___ Task data ___

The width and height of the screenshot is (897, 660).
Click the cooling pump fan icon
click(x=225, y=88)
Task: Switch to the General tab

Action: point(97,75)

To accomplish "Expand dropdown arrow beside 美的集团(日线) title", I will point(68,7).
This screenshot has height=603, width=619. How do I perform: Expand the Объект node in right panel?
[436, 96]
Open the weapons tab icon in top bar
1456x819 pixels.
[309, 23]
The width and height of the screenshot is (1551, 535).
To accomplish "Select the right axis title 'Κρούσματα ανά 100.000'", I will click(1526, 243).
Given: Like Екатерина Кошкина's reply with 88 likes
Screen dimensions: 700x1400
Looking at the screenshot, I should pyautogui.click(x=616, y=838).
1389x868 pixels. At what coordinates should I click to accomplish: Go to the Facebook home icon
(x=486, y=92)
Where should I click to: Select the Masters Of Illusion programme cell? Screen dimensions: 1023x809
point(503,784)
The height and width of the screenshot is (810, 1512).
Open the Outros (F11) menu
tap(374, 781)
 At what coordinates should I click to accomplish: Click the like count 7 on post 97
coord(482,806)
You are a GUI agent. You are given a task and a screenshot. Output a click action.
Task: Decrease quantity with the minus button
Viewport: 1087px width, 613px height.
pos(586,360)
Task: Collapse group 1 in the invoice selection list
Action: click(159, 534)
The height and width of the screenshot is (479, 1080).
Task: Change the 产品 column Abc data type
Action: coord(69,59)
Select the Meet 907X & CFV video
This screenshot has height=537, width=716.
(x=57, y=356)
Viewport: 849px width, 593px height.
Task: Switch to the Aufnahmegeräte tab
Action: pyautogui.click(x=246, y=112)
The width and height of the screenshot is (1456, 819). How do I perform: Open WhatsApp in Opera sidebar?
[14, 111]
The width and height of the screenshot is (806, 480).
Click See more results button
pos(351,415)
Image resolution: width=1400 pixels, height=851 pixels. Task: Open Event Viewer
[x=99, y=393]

___

What you are asked to do: Please reproduce the records starting at the line containing "The width and height of the screenshot is (1551, 535)." and running through the end of the records, with "See more results" swapped for "Show all results" and nothing else altered.

Expected answer:
The width and height of the screenshot is (1551, 535).
To accomplish "Select the right axis title 'Κρούσματα ανά 100.000'", I will click(1526, 243).
Given: Like Екатерина Кошкина's reply with 88 likes
Screen dimensions: 700x1400
Looking at the screenshot, I should pyautogui.click(x=616, y=838).
1389x868 pixels. At what coordinates should I click to accomplish: Go to the Facebook home icon
(x=486, y=92)
Where should I click to: Select the Masters Of Illusion programme cell? Screen dimensions: 1023x809
point(503,784)
The height and width of the screenshot is (810, 1512).
Open the Outros (F11) menu
tap(374, 781)
 At what coordinates should I click to accomplish: Click the like count 7 on post 97
coord(482,806)
You are a GUI agent. You are given a task and a screenshot. Output a click action.
Task: Decrease quantity with the minus button
Viewport: 1087px width, 613px height.
pos(586,360)
Task: Collapse group 1 in the invoice selection list
Action: click(159, 534)
The height and width of the screenshot is (479, 1080).
Task: Change the 产品 column Abc data type
Action: coord(69,59)
Select the Meet 907X & CFV video
This screenshot has height=537, width=716.
(x=57, y=356)
Viewport: 849px width, 593px height.
Task: Switch to the Aufnahmegeräte tab
Action: pyautogui.click(x=246, y=112)
The width and height of the screenshot is (1456, 819). How do I perform: Open WhatsApp in Opera sidebar?
[14, 111]
The width and height of the screenshot is (806, 480).
Click Show all results button
pos(351,415)
Image resolution: width=1400 pixels, height=851 pixels. Task: Open Event Viewer
[x=99, y=393]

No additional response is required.